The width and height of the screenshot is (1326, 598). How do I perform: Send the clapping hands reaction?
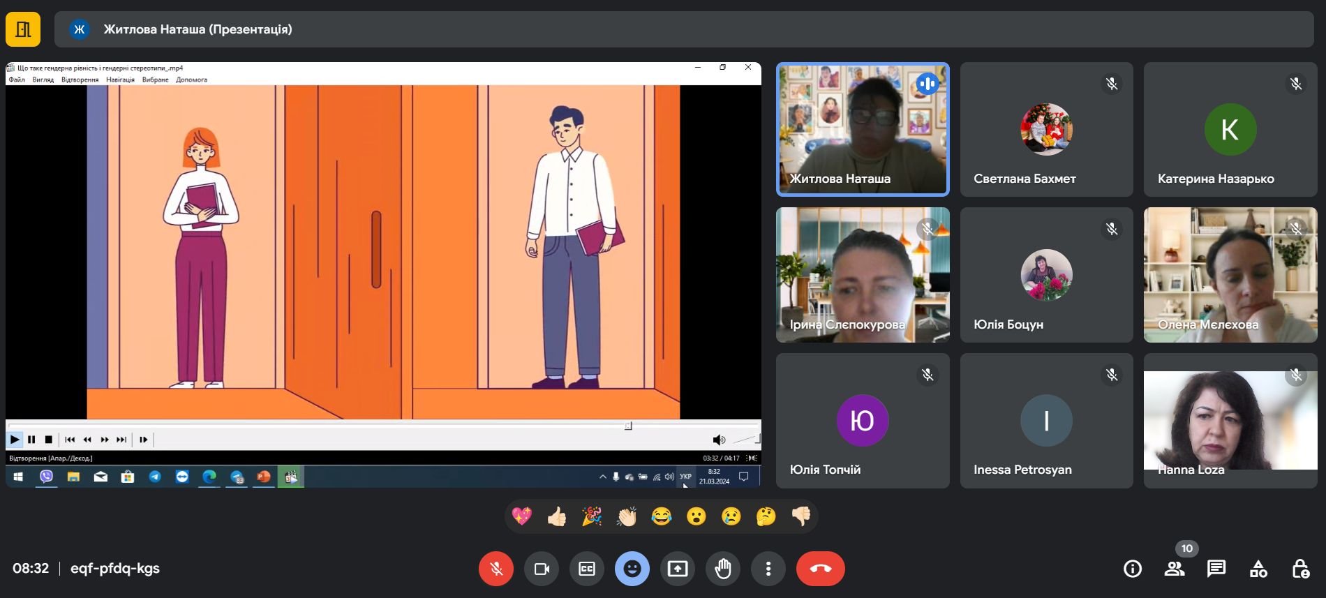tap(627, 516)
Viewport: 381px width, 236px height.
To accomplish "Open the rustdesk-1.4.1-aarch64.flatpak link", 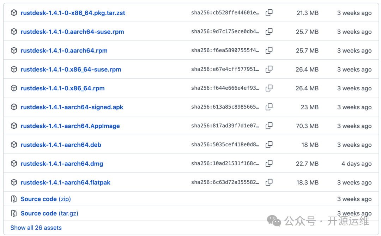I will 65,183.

--

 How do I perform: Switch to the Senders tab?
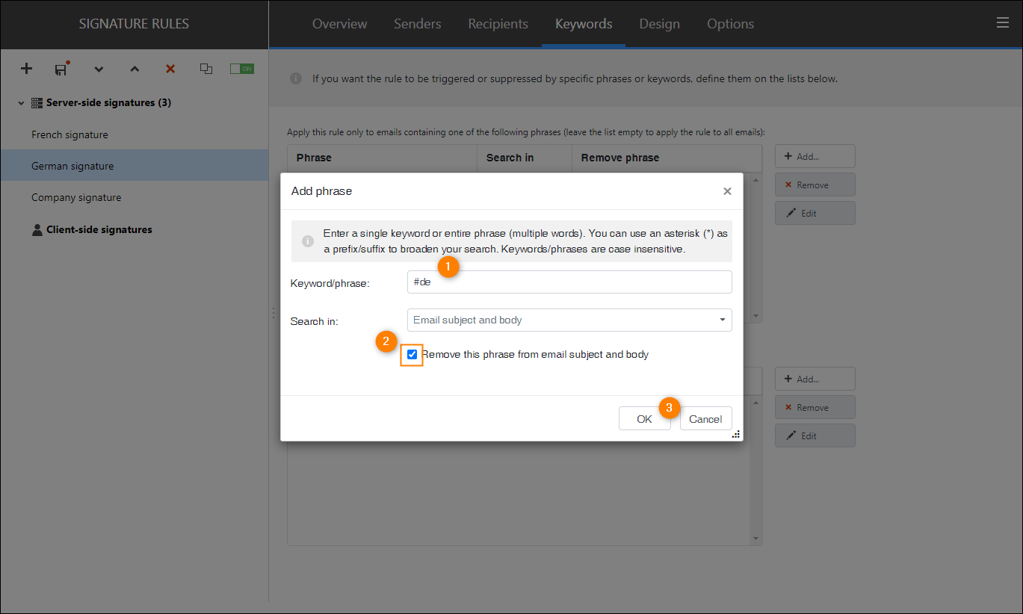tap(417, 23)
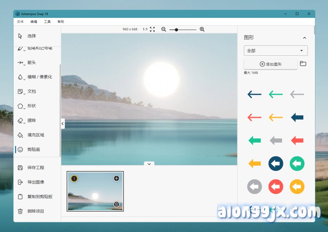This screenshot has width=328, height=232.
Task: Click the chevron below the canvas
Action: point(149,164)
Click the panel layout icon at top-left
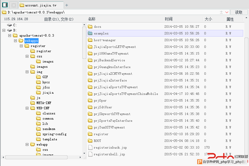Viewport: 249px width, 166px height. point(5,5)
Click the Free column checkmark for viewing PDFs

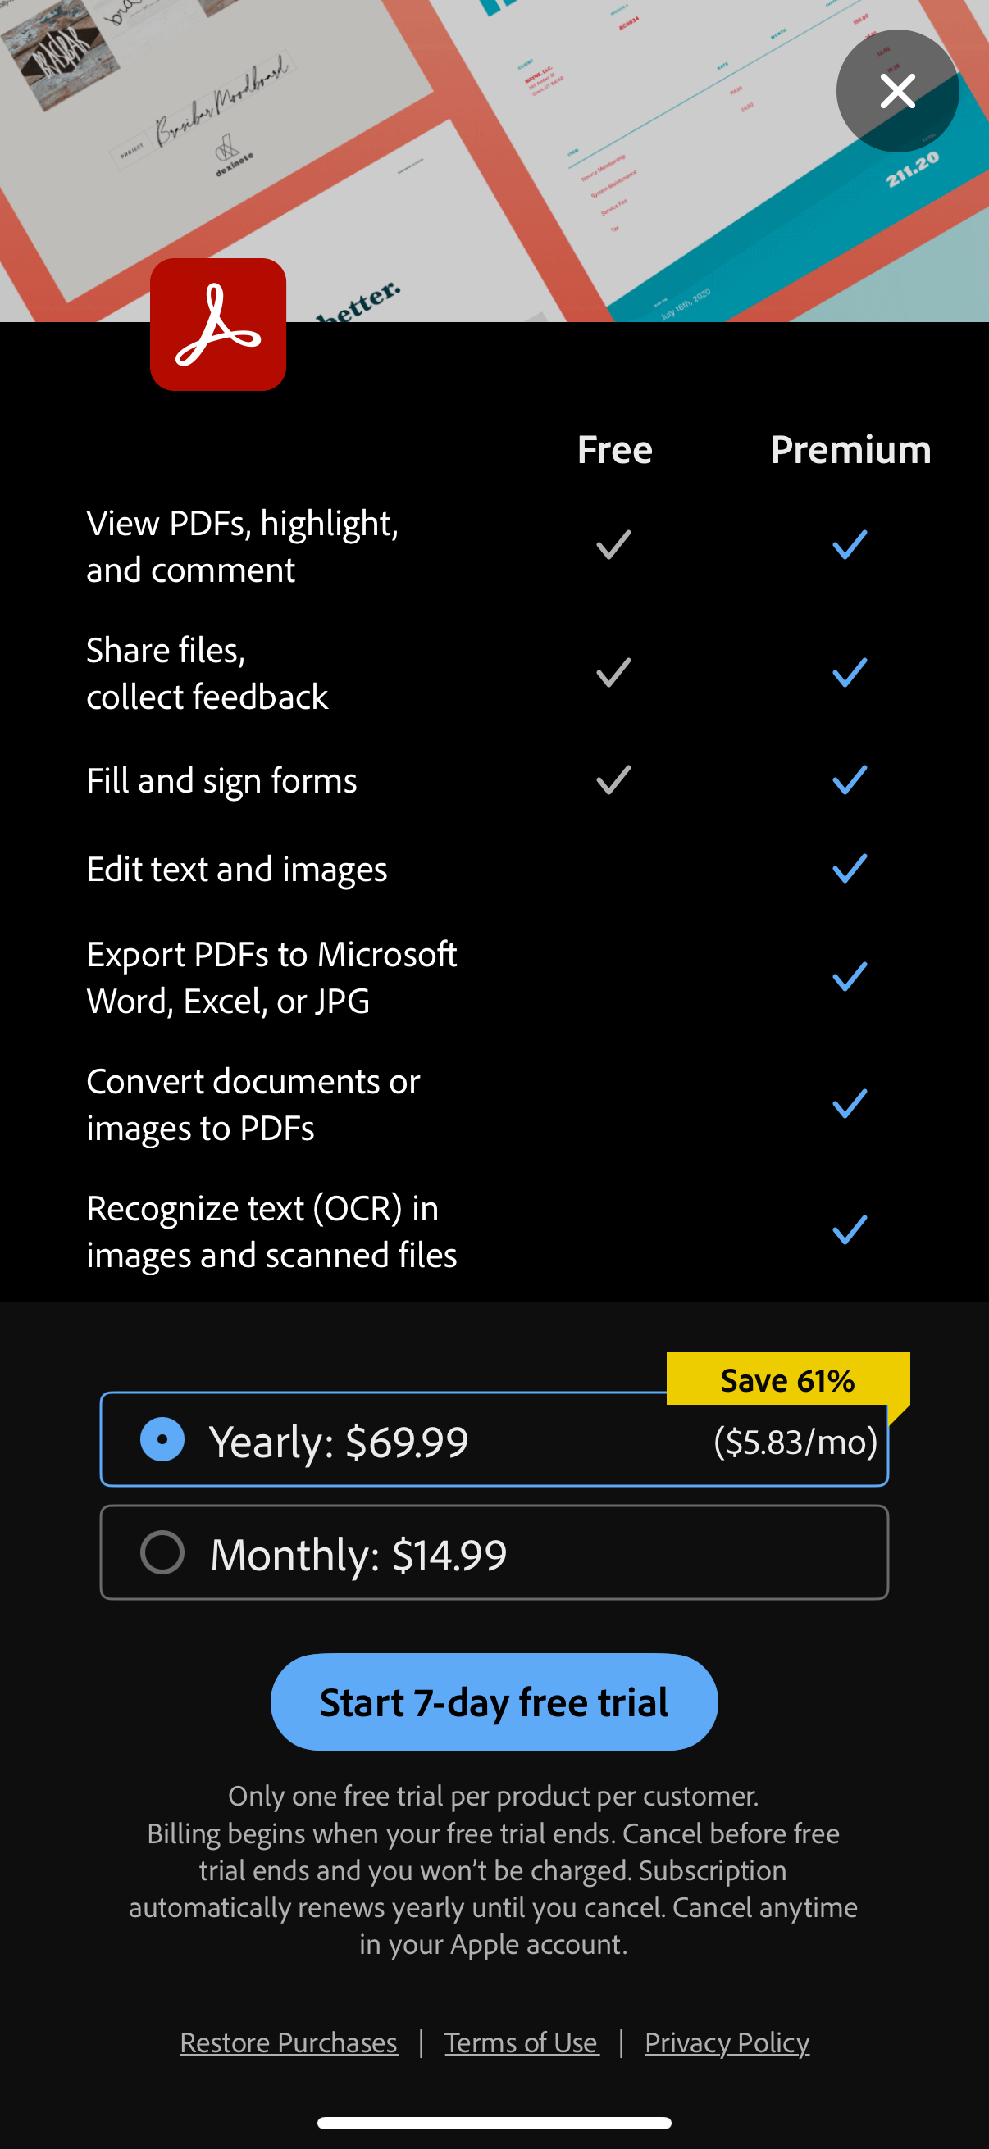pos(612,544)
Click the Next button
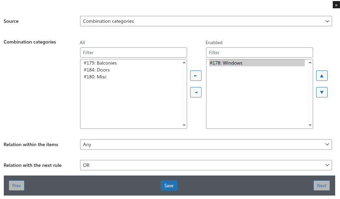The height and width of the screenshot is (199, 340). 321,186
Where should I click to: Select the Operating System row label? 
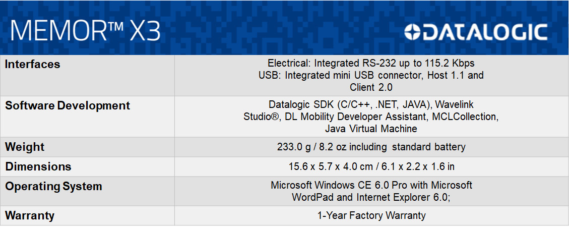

* * *

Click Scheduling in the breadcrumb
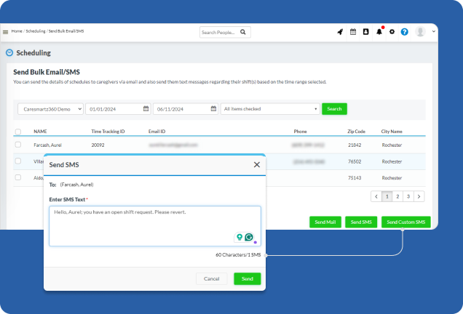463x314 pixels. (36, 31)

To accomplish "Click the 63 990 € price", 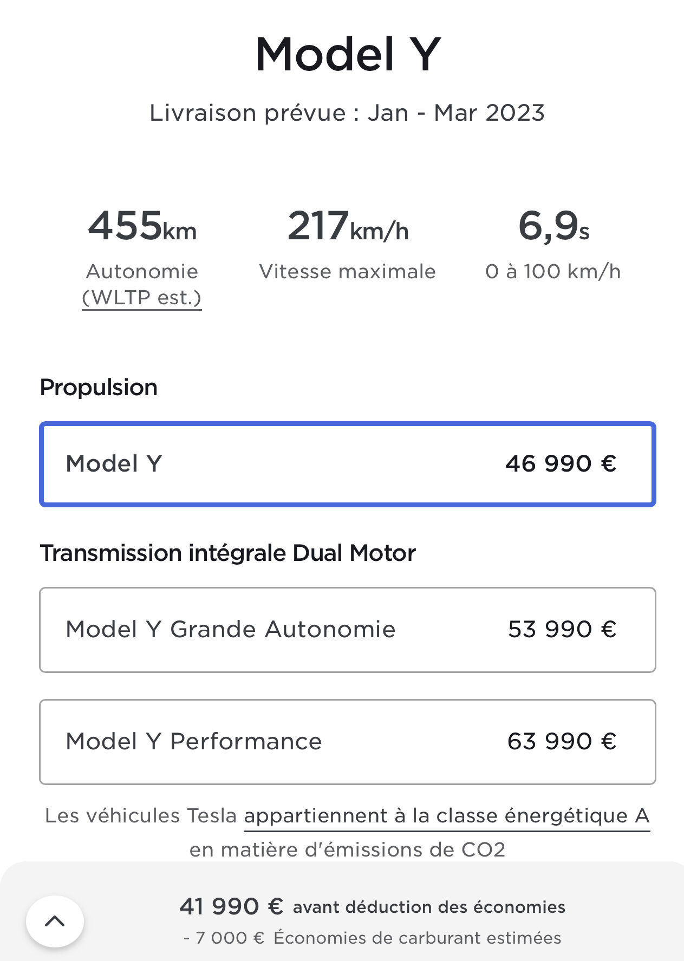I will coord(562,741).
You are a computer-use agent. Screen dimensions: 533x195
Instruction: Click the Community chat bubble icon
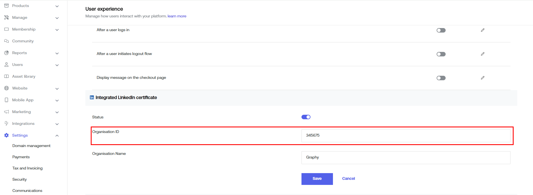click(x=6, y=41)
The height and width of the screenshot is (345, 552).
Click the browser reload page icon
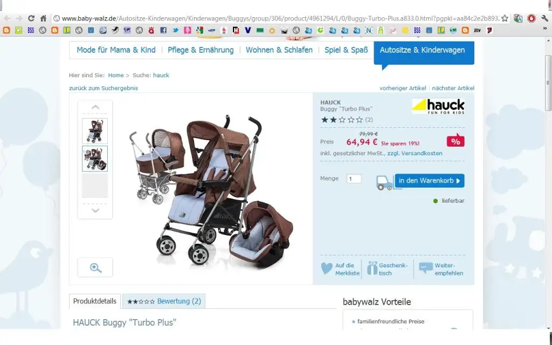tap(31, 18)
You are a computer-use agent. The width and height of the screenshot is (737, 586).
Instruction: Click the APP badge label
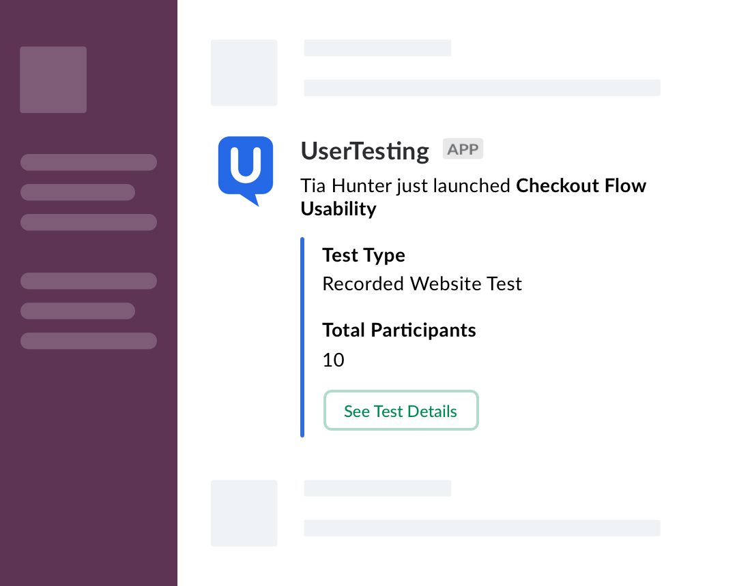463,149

## WORK INSTRUCTIONS
Which lines of the data include the string "computer"? Find them and copy each one.

## RESPONSE FOR THIS EXERCISE
You are a computer-use agent. Screen dimensions: 533x195
You are a computer-use agent. The width and height of the screenshot is (737, 586).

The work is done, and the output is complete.